が、今日に限ってやたらと敵の攻撃を喰らってしまい、結局すぐに電源を切る羽目になったという。
▲▽▲▽▲▽▲▽
「気付くかなぁ……気付いちゃうかなぁ……」
カタカタカタ、と自室でパソコンに向かう少女。額の汗をぬぐうこともせず、シャワーを浴びることすら忘れて、とある音声データをUSBメモリに移していた。
ちら、と彼女は机の上のスケジュール帳に目を向ける。出発まではあと四十五分、その後はずっと、夜の九時まで予定がびっしりだ。クタクタになって帰ってくることを考えると、この作業ができるのは今しかない。

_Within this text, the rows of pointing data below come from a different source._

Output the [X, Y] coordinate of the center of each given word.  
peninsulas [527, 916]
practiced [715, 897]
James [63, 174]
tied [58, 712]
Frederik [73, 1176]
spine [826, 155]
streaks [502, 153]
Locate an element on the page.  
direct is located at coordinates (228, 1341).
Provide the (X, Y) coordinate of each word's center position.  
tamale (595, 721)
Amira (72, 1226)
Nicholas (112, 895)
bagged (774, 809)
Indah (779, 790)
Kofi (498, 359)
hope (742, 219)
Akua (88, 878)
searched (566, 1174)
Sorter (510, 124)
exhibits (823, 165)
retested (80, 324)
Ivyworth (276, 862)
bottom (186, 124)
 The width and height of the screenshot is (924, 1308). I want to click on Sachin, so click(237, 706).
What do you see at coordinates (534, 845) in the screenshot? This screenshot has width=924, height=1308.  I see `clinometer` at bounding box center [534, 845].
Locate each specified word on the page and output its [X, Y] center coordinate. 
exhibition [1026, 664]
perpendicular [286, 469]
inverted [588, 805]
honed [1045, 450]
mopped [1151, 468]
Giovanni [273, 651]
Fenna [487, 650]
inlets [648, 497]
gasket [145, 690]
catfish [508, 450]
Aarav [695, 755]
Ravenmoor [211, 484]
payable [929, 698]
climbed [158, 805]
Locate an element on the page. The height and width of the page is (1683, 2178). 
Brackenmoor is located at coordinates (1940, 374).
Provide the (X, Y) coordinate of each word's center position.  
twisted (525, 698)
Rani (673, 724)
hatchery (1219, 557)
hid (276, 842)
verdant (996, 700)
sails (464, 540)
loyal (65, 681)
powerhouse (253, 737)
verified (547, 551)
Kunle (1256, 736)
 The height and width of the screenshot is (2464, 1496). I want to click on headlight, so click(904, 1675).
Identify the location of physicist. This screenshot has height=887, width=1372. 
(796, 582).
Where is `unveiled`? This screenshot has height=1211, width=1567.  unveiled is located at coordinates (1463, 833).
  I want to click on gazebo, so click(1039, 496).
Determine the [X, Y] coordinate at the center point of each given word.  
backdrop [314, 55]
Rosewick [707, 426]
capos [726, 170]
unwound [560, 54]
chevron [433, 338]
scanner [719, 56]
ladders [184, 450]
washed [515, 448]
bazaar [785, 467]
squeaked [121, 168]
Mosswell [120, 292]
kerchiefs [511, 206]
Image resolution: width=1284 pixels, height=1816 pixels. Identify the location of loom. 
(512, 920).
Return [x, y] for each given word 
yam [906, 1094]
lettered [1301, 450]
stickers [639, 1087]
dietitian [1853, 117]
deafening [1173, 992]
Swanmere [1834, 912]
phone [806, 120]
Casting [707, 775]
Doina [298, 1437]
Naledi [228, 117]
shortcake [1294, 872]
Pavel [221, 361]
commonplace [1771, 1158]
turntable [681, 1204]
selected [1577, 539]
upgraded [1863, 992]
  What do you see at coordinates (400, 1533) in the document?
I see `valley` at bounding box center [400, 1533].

「でも……ユウくん、歌ってる人には興味無さそうだったし……曲名も何も知らなかったみたいだし……たぶんテレビも何も見てないよねぇ……」
【データ移行中】の文字をもどかしく感じながら、少女はマフラーとマスク、そしてサングラスとサンバイザーを取り外す。明るいぱっちりとした目と、可愛らしいくちびるがあらわになり、まさにアイドルとして通用しそうな美少女が現れた。
「うー……妹さんは絶対に知ってるだろうからなぁ……」
知られたくないのなら、気付かれたくないのなら、そのメモリを渡さなければいい。彼女はそんなこと、言われるまでもなくわかっている。
わかっている。
わかっているのだが──
「……なんで私、自分からこんなことしてるんだろ?」
どうして自分がそんな行動をしようとしているのか、彼女は自分自身でわかっていなかった。
「……」
彼女はふと、考える。
もし気づかれてしまったら、彼はいったいどういう態度を取るのだろうか──と。
「もし、もしも気づいちゃっても」
無意識のうちに漏れた声。その声を聴く者は、ここには誰もいない。